Samarinda : Presiden Joko Widodo resmi menandatangani UU Nomor 20/2023 tentang Aparatur Sipil Negara (ASN), yang berdampak signifikan terhadap nasib tenaga honorer di seluruh Indonesia. Penghapusan tenaga honorer di instansi pemerintah menjadi poin utama dalam undang-undang tersebut, memicu reaksi keras dari sejumlah pihak.
Wakil ketua DPRD Kaltim Muhammad Samsun secara tegas menyatakan keberatannya terhadap penetapan tersebut, terutama karena dampaknya di wilayah Kaltim, di mana masih banyak individu yang mengandalkan pekerjaan sebagai tenaga honorer sebagai sumber penghidupan mereka.

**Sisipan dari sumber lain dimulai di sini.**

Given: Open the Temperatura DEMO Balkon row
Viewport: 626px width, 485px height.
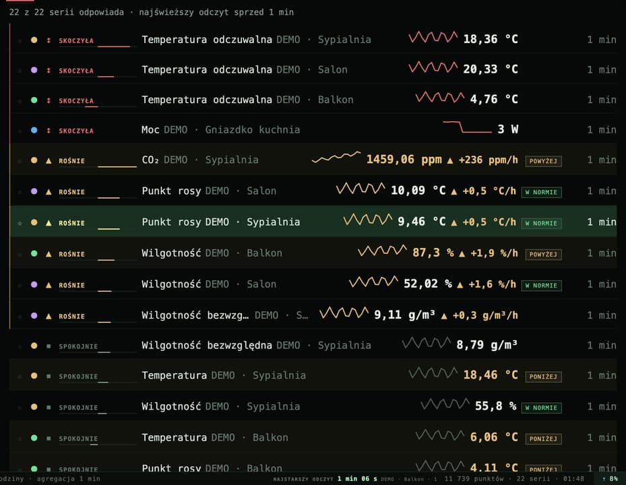Looking at the screenshot, I should click(x=313, y=437).

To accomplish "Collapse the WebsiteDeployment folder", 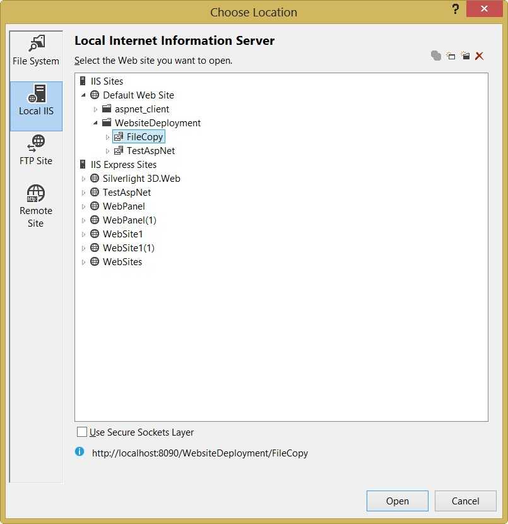I will tap(95, 123).
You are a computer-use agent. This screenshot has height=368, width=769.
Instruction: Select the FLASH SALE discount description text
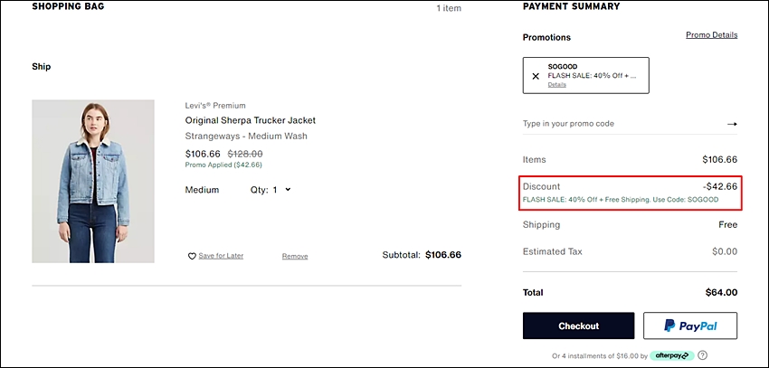coord(621,200)
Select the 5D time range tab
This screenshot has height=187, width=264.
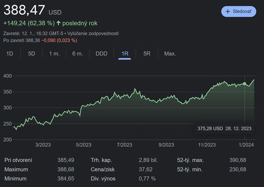32,53
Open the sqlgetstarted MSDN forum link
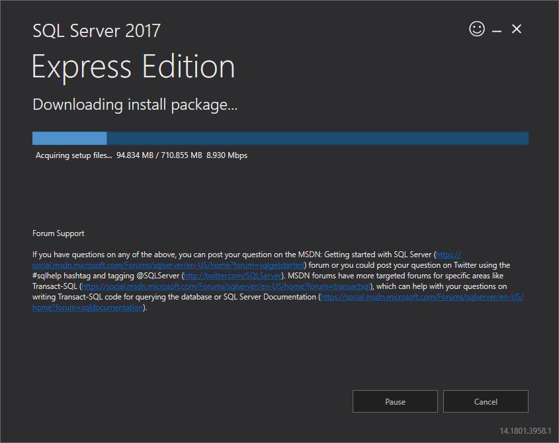The width and height of the screenshot is (559, 443). pyautogui.click(x=168, y=265)
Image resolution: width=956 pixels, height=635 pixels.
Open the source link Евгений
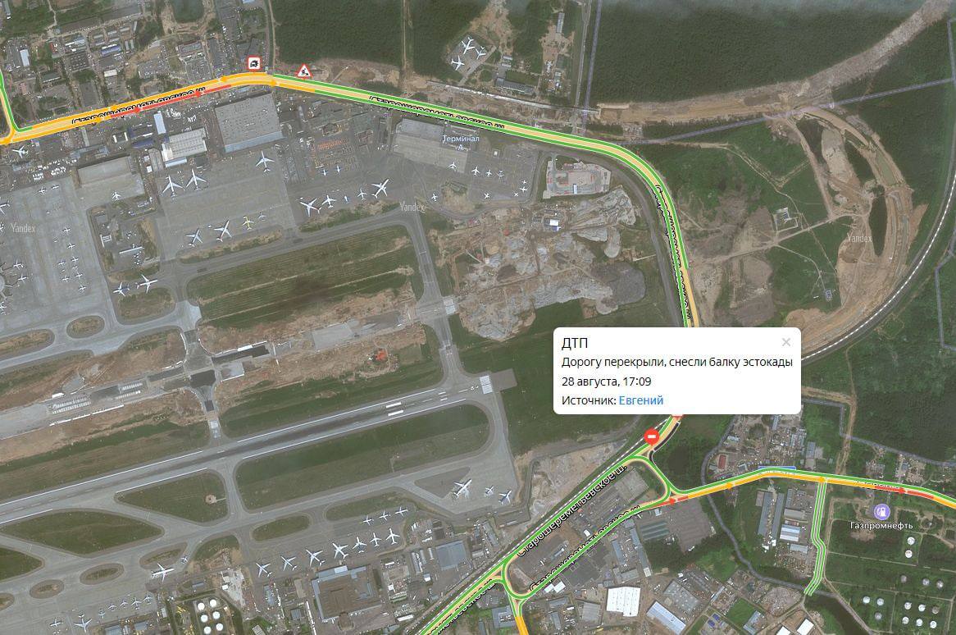pyautogui.click(x=641, y=400)
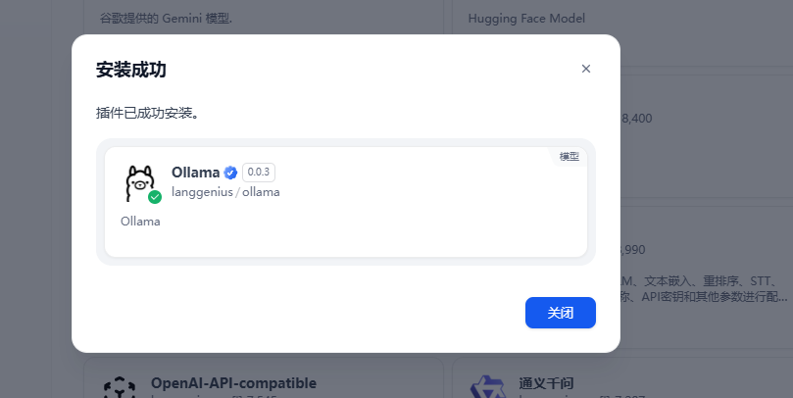Open the langgenius / ollama path link

225,192
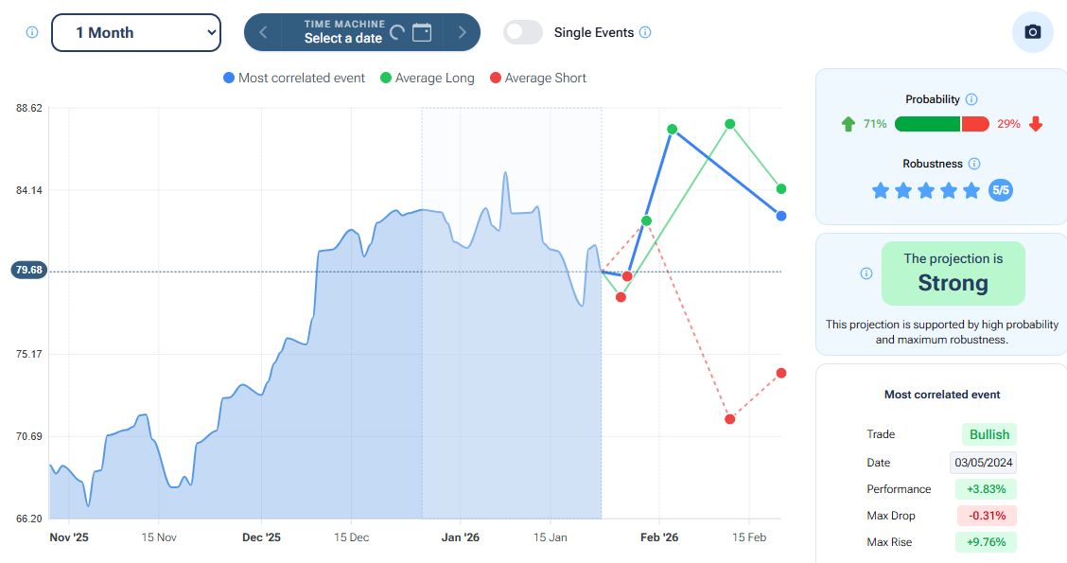This screenshot has height=563, width=1067.
Task: Click the Time Machine refresh icon
Action: click(x=397, y=32)
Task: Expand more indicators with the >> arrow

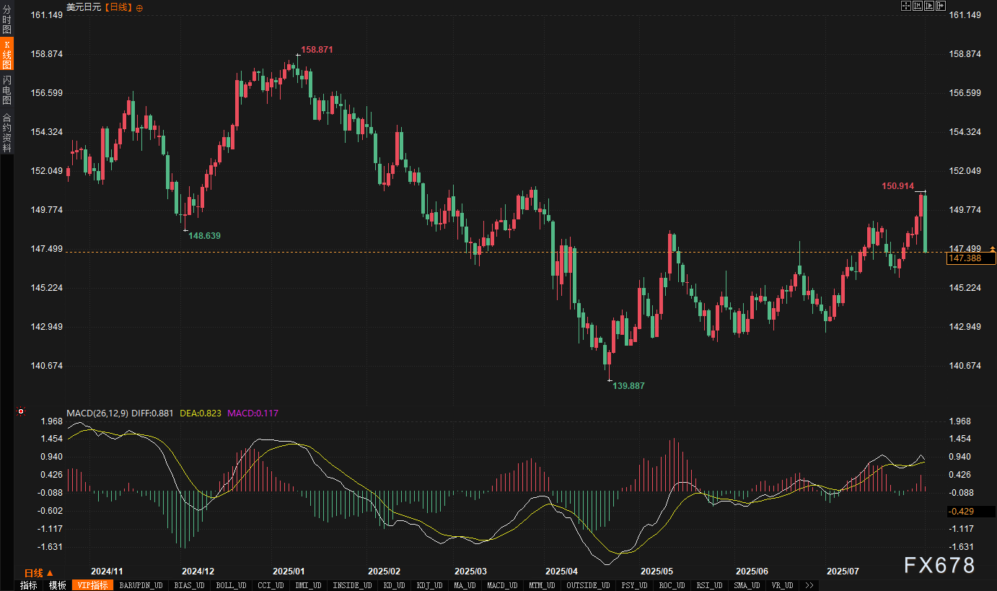Action: tap(809, 585)
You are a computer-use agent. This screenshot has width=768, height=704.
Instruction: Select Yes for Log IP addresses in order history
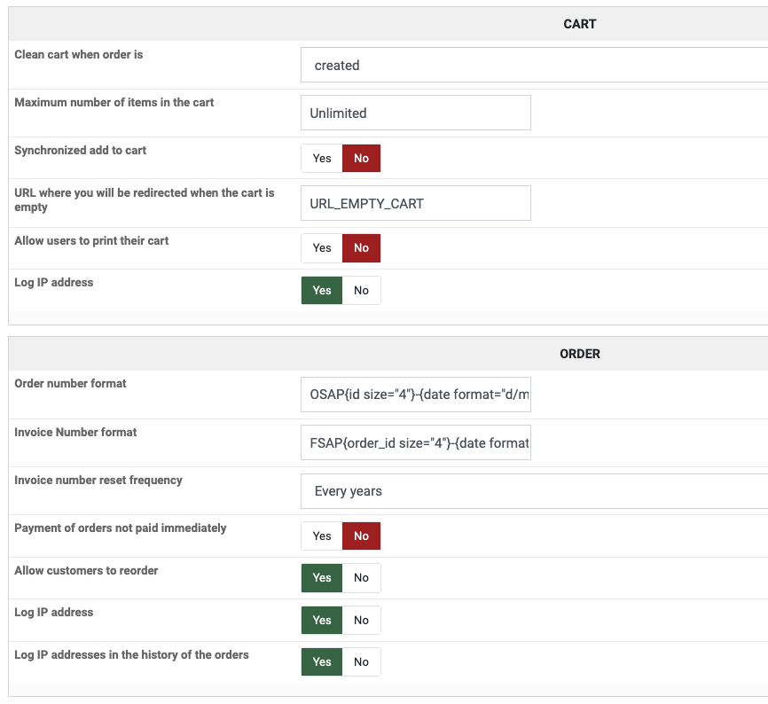point(322,662)
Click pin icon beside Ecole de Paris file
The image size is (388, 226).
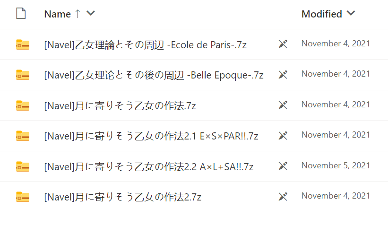(x=283, y=44)
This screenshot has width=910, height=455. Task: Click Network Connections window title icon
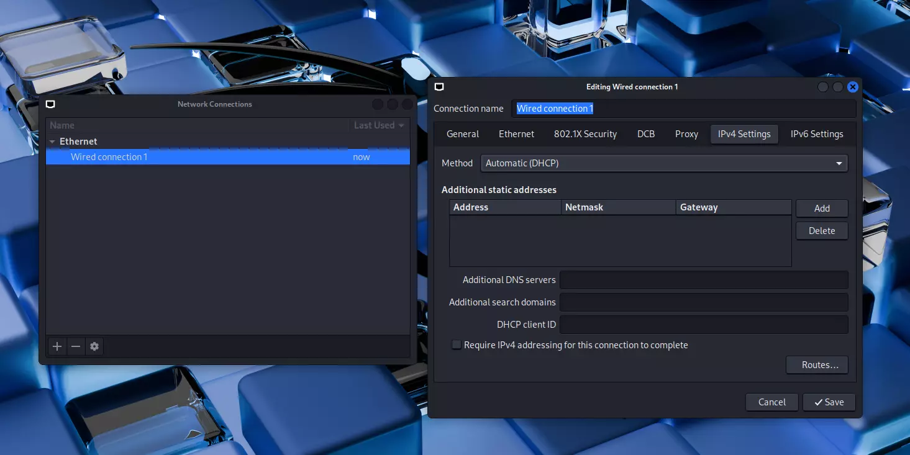click(x=50, y=104)
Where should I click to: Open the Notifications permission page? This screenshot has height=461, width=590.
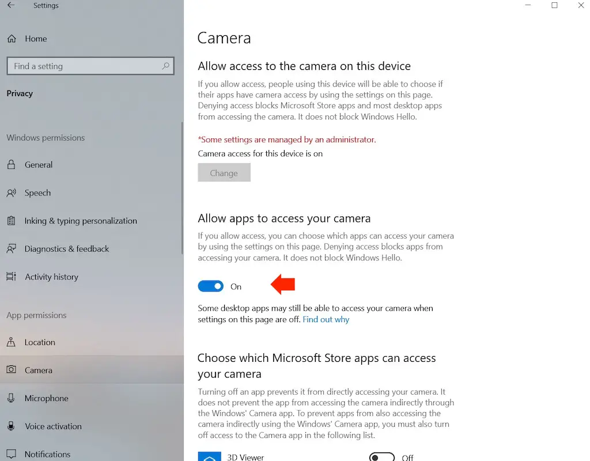pyautogui.click(x=47, y=454)
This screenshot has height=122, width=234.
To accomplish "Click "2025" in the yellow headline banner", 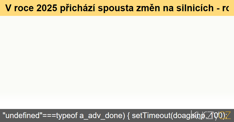I will tap(47, 8).

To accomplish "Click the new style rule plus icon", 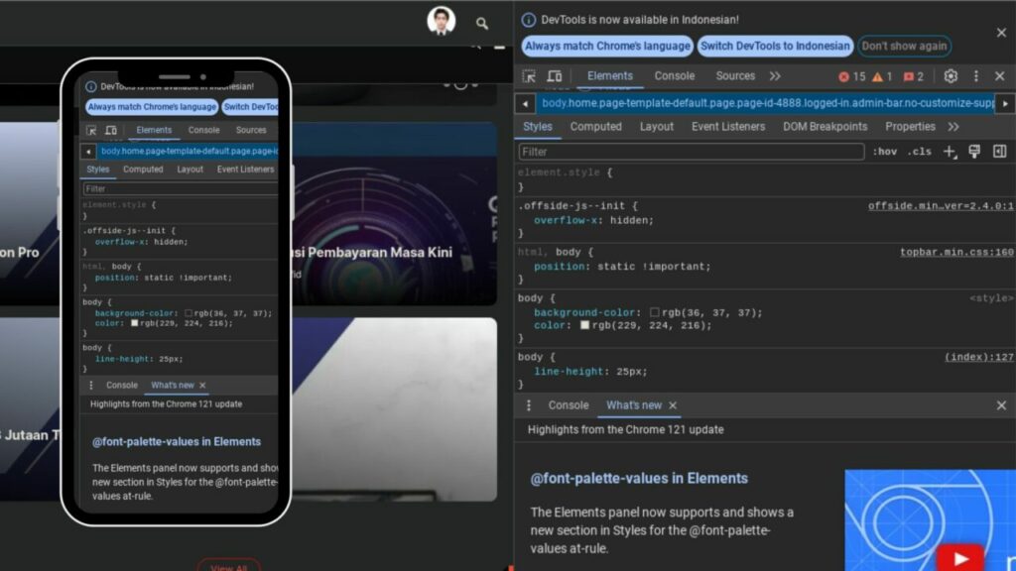I will (949, 151).
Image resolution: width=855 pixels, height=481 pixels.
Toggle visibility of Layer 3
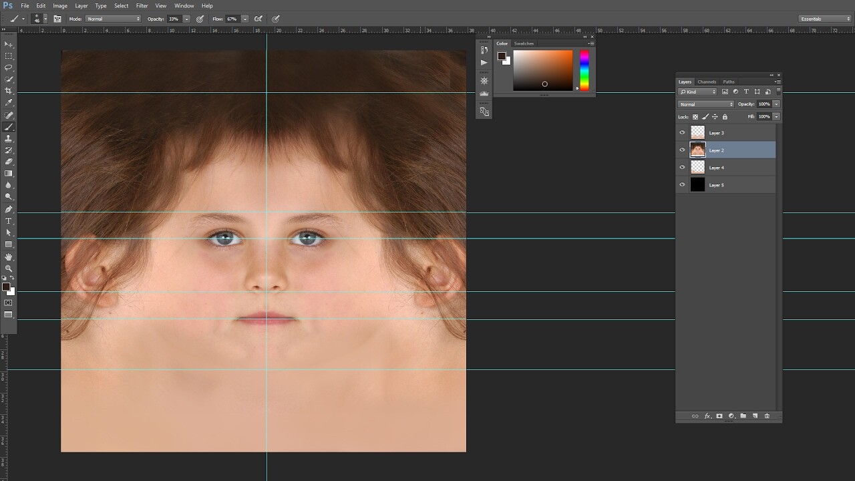coord(682,132)
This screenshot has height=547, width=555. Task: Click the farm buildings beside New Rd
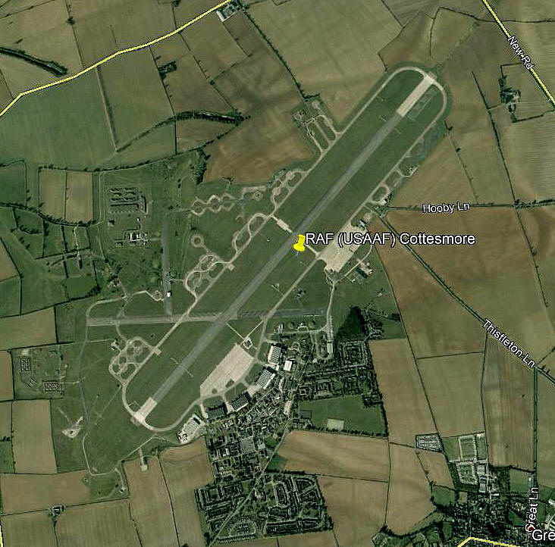click(510, 95)
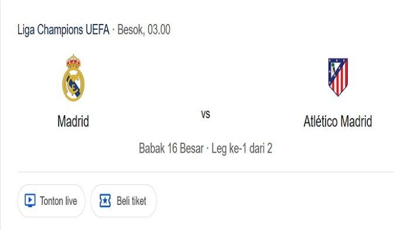Click the play-screen icon beside Tonton live
This screenshot has width=410, height=230.
[x=30, y=201]
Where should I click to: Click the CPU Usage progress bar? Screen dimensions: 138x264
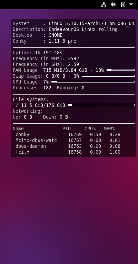coord(93,82)
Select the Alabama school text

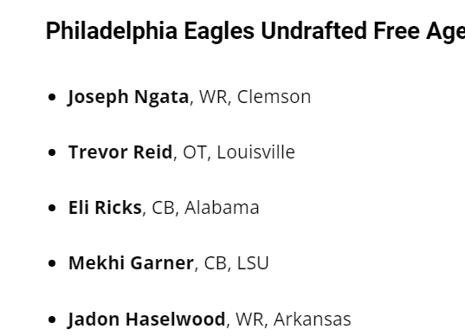click(x=222, y=207)
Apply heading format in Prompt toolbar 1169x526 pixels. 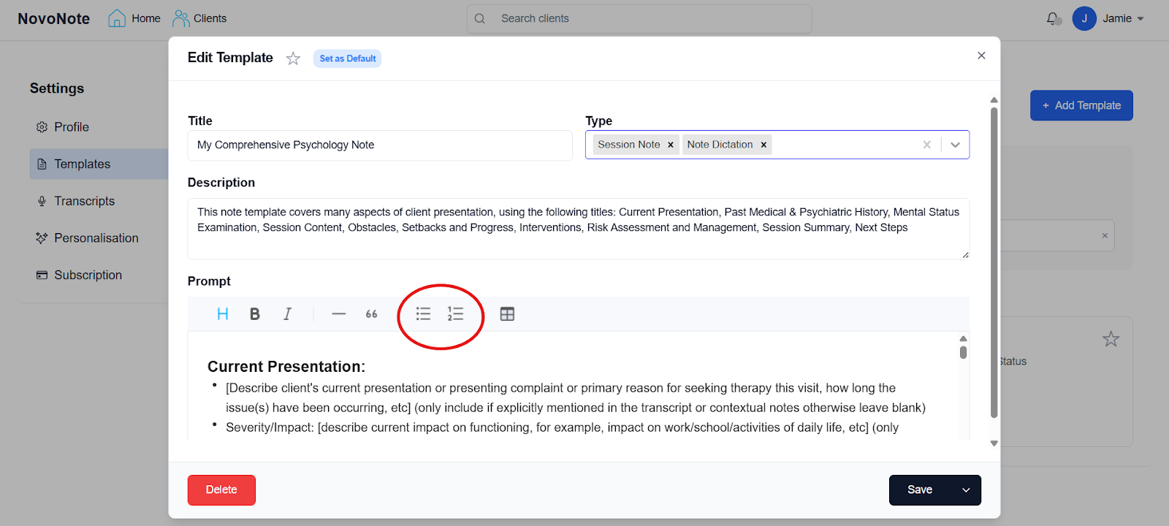pyautogui.click(x=223, y=314)
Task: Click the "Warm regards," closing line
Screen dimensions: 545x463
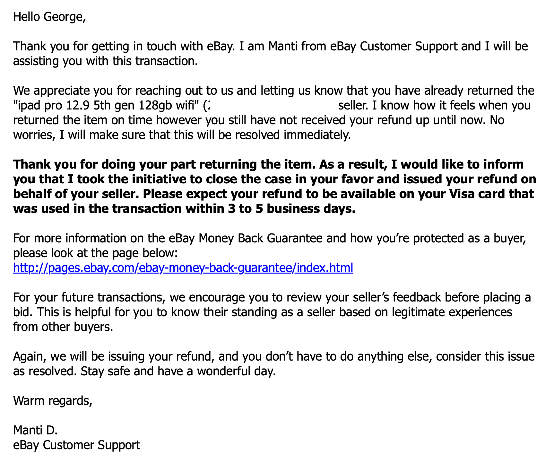Action: click(53, 401)
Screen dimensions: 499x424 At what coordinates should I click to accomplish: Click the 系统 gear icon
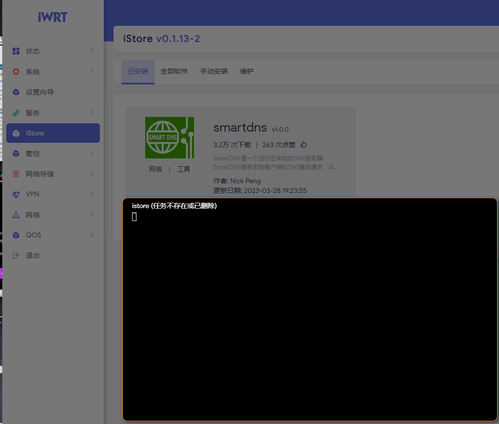tap(17, 71)
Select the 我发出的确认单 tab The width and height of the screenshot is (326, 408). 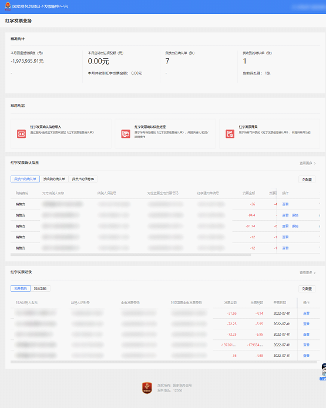25,179
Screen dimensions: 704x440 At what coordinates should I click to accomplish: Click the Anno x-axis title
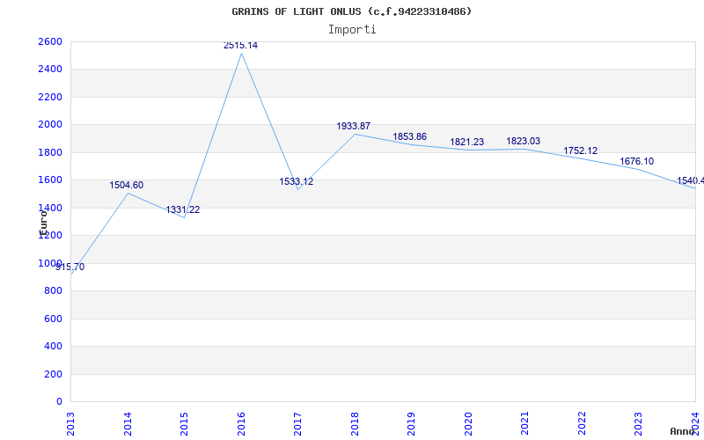(683, 431)
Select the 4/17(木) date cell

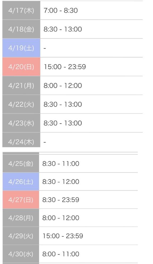tap(21, 10)
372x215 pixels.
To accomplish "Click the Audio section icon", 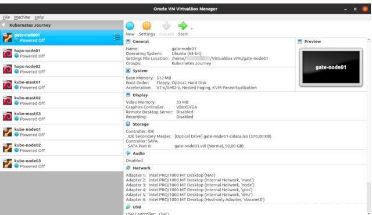I will tap(128, 153).
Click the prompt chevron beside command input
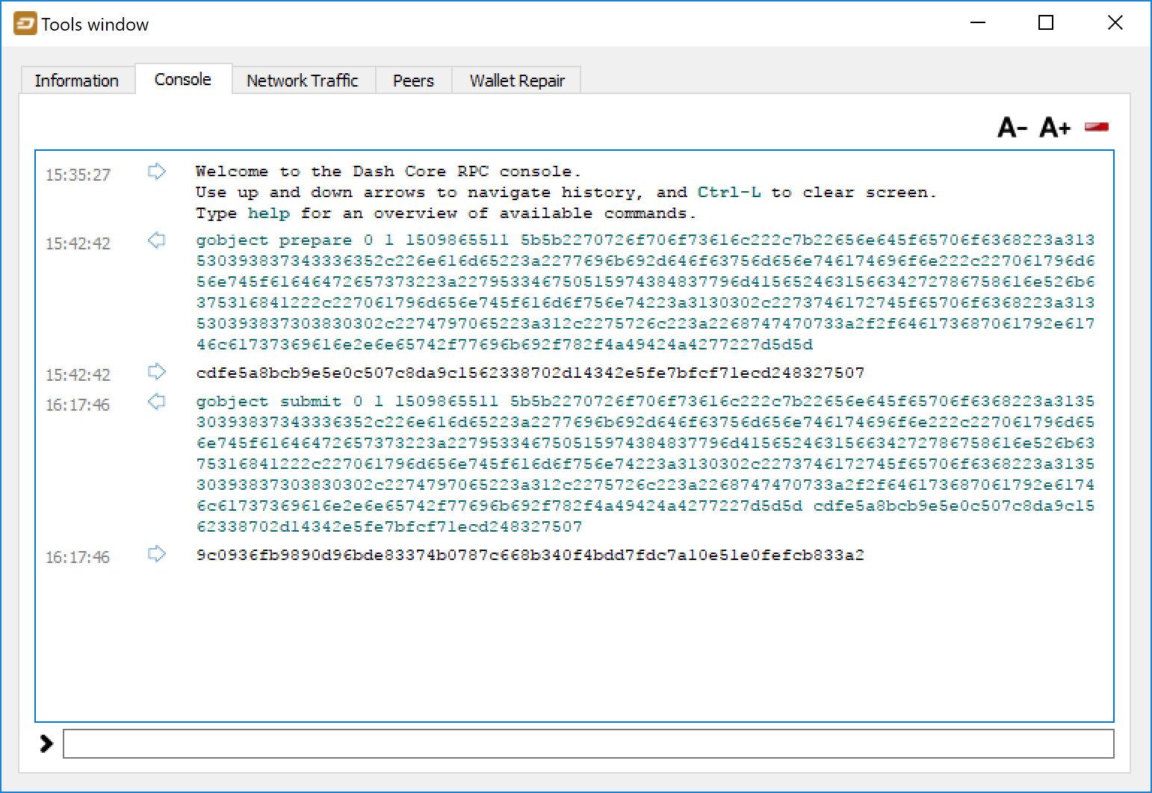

“Kaltim ini bisa jutaan perut yang bergantung sebagai honorer. Kenapa saya katakan jutaan perut, karena tenaga honorer punya istri, anak yang bisa jadi tak hanya satu. Barangkali mereka punya orangtua yang jadi tanggungan,” ungkapnya belum lama ini.
Menurutnya, penghapusan tenaga honorer tanpa jaminan untuk diangkat sebagai Pegawai Pemerintah dengan Perjanjian Kerja (PPPK) akan berdampak pada peningkatan tingkat pengangguran yang akan sangat merugikan masyarakat.
“Kaltim minta keistimewaan kalau seperti itu. Sebab kami sudah komitmen untuk mempertahankan honorer tidak ada yang boleh keluar atau diberhentikan. Sebab itu adalah kebutuhan mereka,” tegasnya.
Politisi PDI Perjuangan tersebut juga menekankan bahwa Pemerintah Provinsi Kaltim tetap berjuang untuk nasib para tenaga honorer, terutama bagi mereka yang berada di sektor pendidikan dan kesehatan.
Ia mendesak agar perubahan status menjadi PPPK tidak menyisakan tenaga honorer yang tertinggal, dan menekankan pentingnya memberikan jaminan bagi mereka.
“APBD kita mampu untuk membayar honorer. Kami tidak sepakat menghapus honorer kecuali honorer masuk PPPK,” jelasnya.
Dalam konteks ini, Samsun berharap bahwa pemerintah pusat akan mencari solusi yang adil dan bijak untuk tenaga honorer, terutama mereka yang telah memberikan kontribusi selama bertahun-tahun dalam pelayanan publik.